## EXERCISE DESCRIPTION
Retype every line of the material below word for word, omitting the pictures.
++++ MATERIAL PROVIDED
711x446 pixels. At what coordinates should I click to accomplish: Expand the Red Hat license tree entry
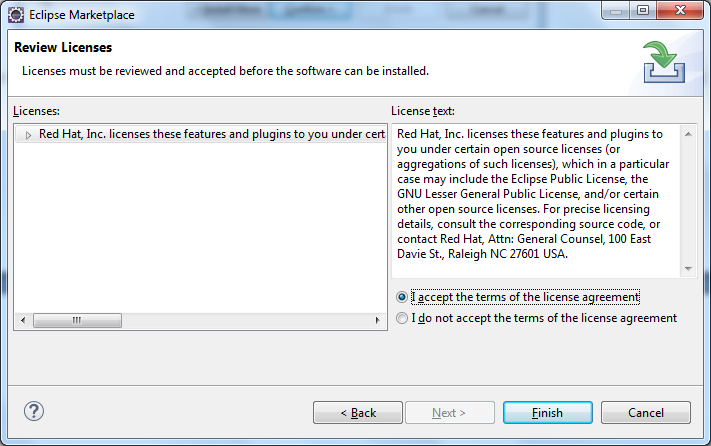[28, 135]
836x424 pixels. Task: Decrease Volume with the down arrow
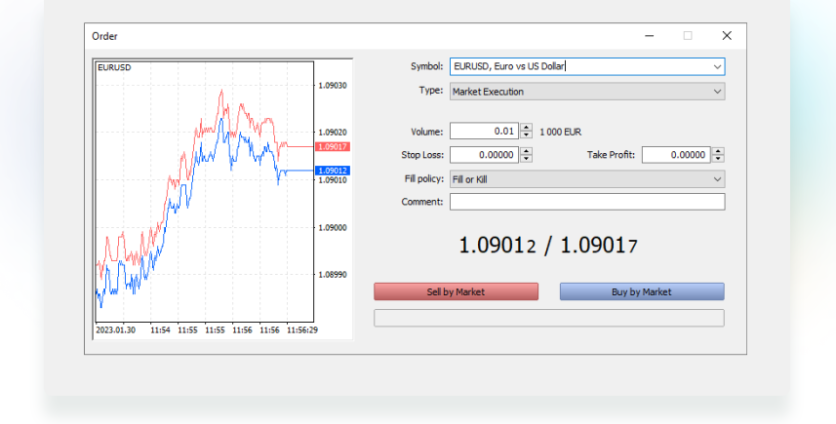pos(527,135)
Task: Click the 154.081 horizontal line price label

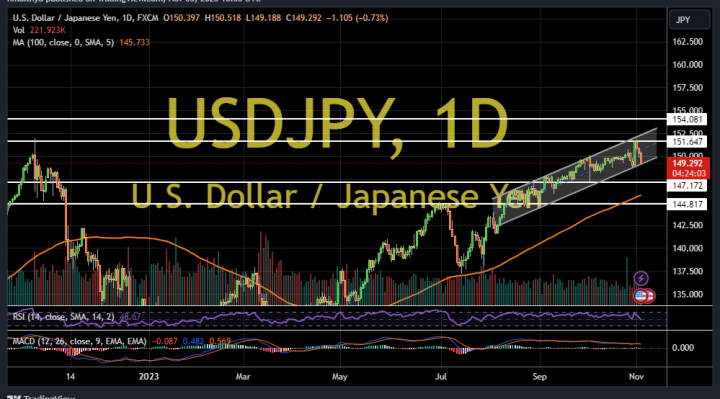Action: pyautogui.click(x=687, y=119)
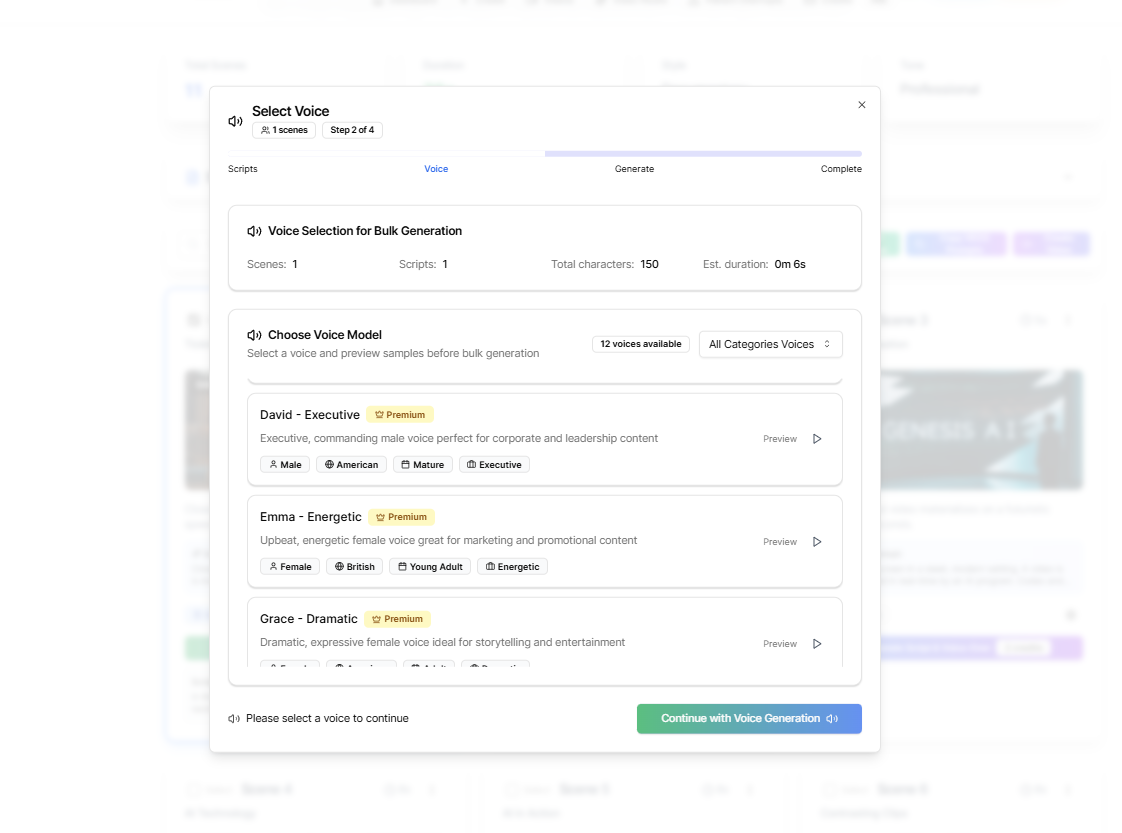
Task: Play the Emma - Energetic voice preview
Action: pos(817,541)
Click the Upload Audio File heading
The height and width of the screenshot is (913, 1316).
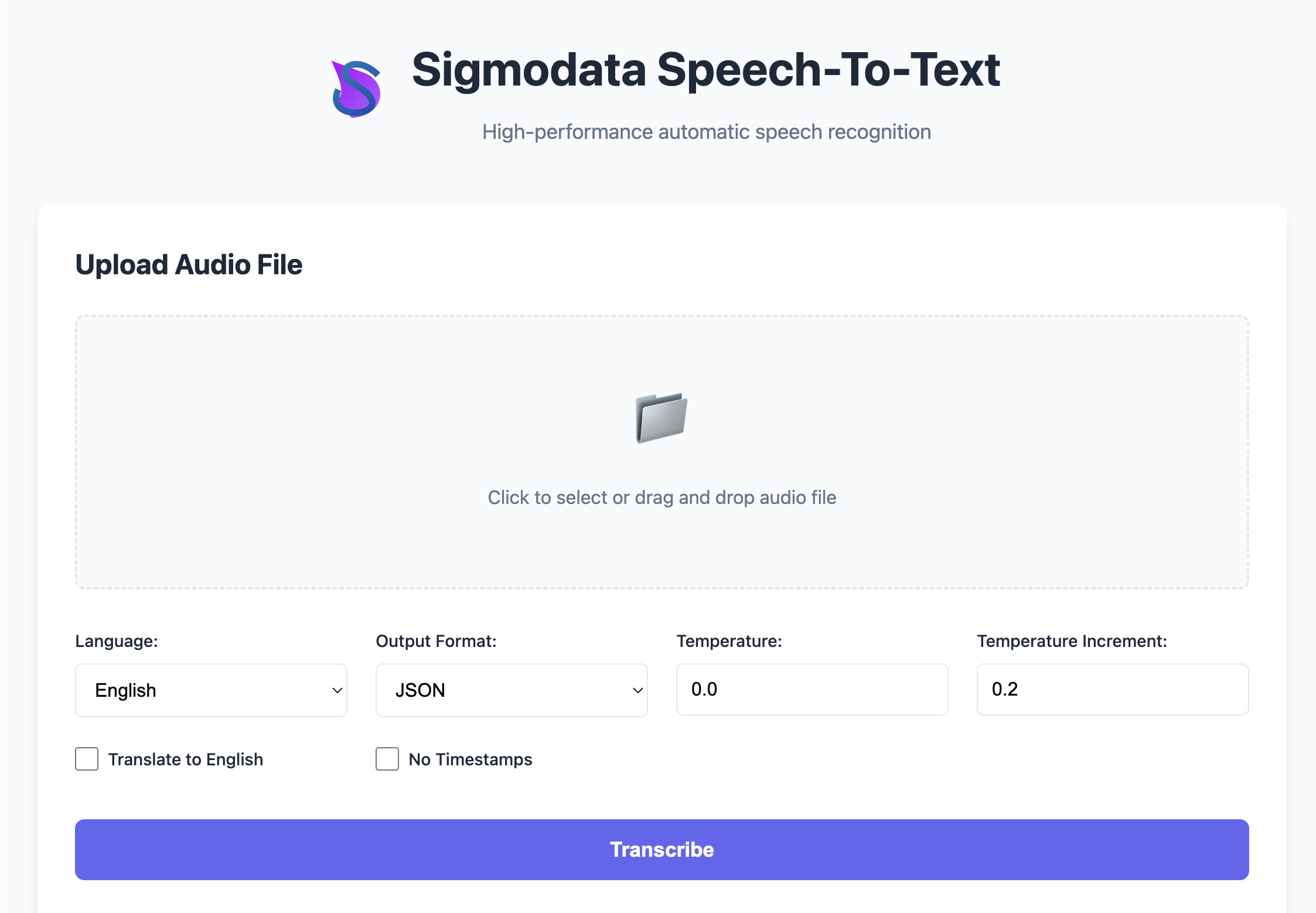189,265
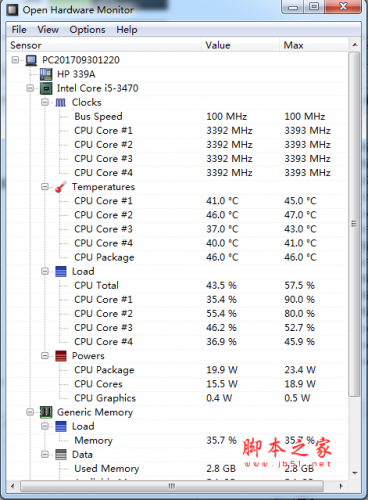
Task: Select the CPU Package temperature row
Action: click(x=177, y=257)
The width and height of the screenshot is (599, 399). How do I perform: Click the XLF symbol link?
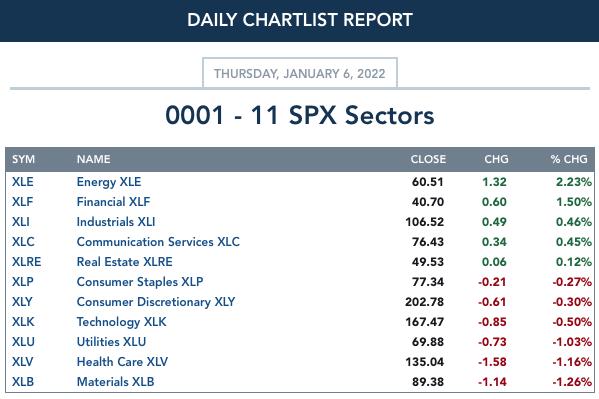(22, 202)
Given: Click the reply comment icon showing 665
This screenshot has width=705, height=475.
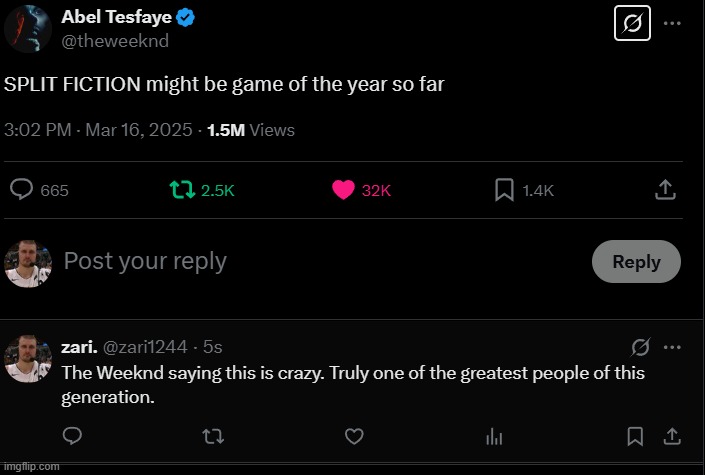Looking at the screenshot, I should point(22,190).
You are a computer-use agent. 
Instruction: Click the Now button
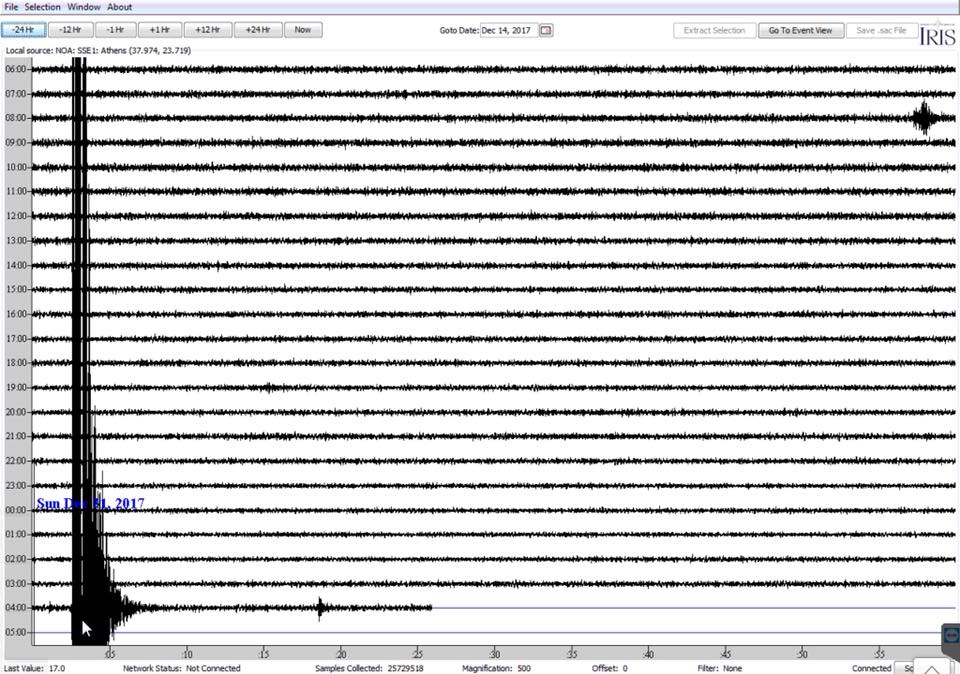(x=302, y=30)
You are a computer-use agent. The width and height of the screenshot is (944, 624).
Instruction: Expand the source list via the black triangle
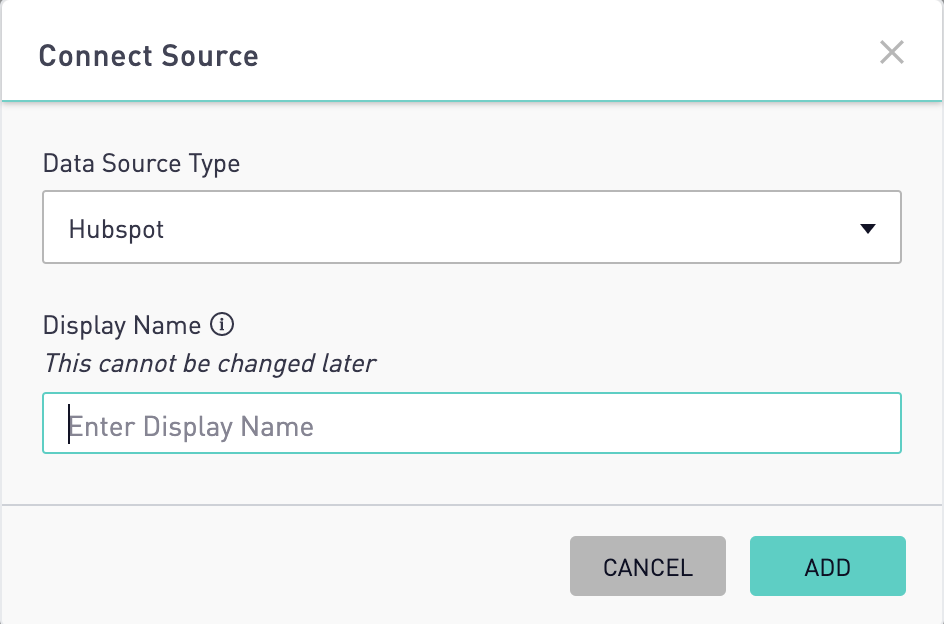point(868,228)
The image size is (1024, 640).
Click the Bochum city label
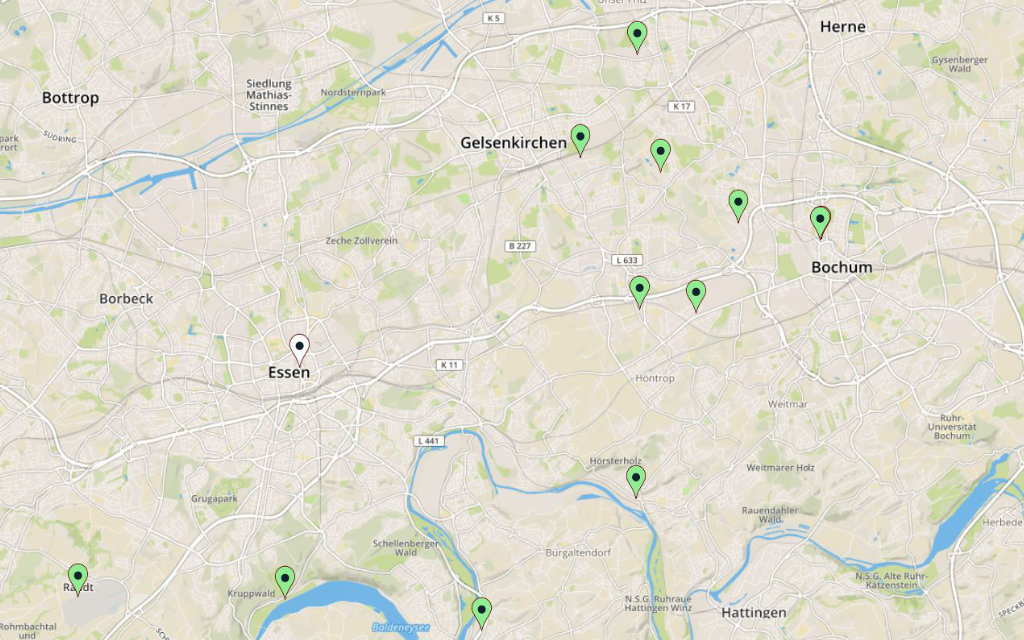(x=842, y=267)
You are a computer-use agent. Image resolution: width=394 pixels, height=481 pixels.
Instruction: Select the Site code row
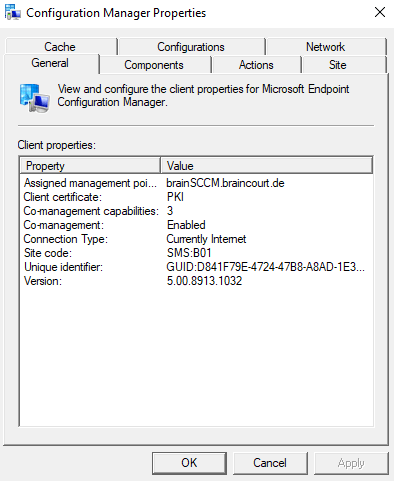coord(196,253)
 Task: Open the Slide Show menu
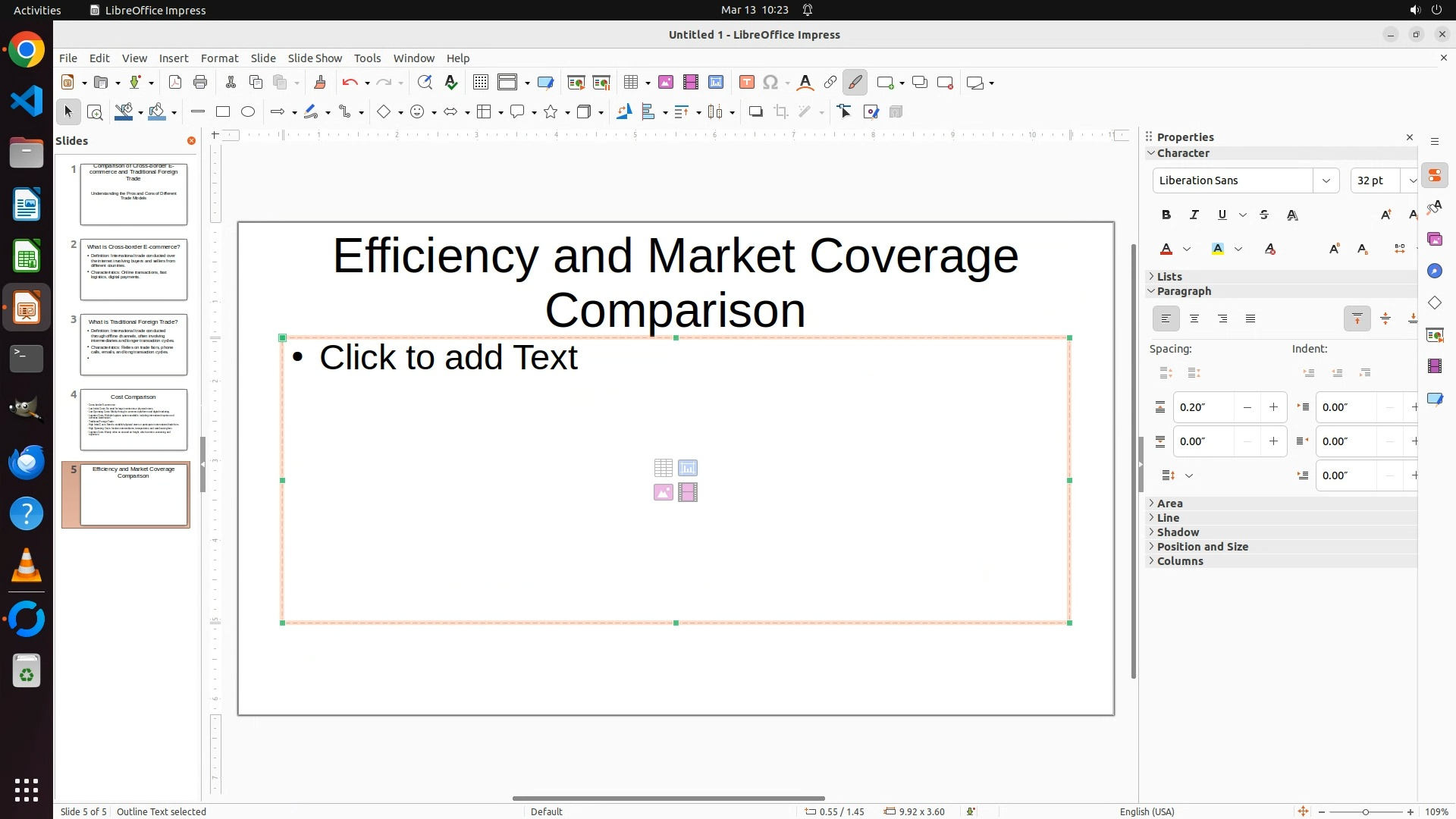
++++++++
## SOLUTION TO THIS EXERCISE
711x446 pixels. At what coordinates should I click to accomplish: Expand the Red Hat license tree entry
[28, 135]
836x424 pixels. Task: Decrease Volume with the down arrow
pos(527,135)
Task: Click the 154.081 horizontal line price label

Action: pyautogui.click(x=687, y=119)
Task: Play the Emma - Energetic voice preview
Action: pos(817,541)
Click the Upload Audio File heading
The height and width of the screenshot is (913, 1316).
189,265
Task: Select the CPU Package temperature row
Action: click(x=177, y=257)
The width and height of the screenshot is (599, 399). How do I perform: Click the XLF symbol link?
(22, 202)
Given: Click the reply comment icon showing 665
This screenshot has width=705, height=475.
Looking at the screenshot, I should point(22,190).
You are a computer-use agent. 
Instruction: Click the Now button
(x=302, y=30)
You are a computer-use agent. The width and height of the screenshot is (944, 624).
Instruction: Expand the source list via the black triangle
point(868,228)
The image size is (1024, 640).
Click the Bochum city label
(x=842, y=267)
You are a computer-use agent. Image resolution: width=394 pixels, height=481 pixels.
Instruction: Select the Site code row
coord(196,253)
 Task: Open the Slide Show menu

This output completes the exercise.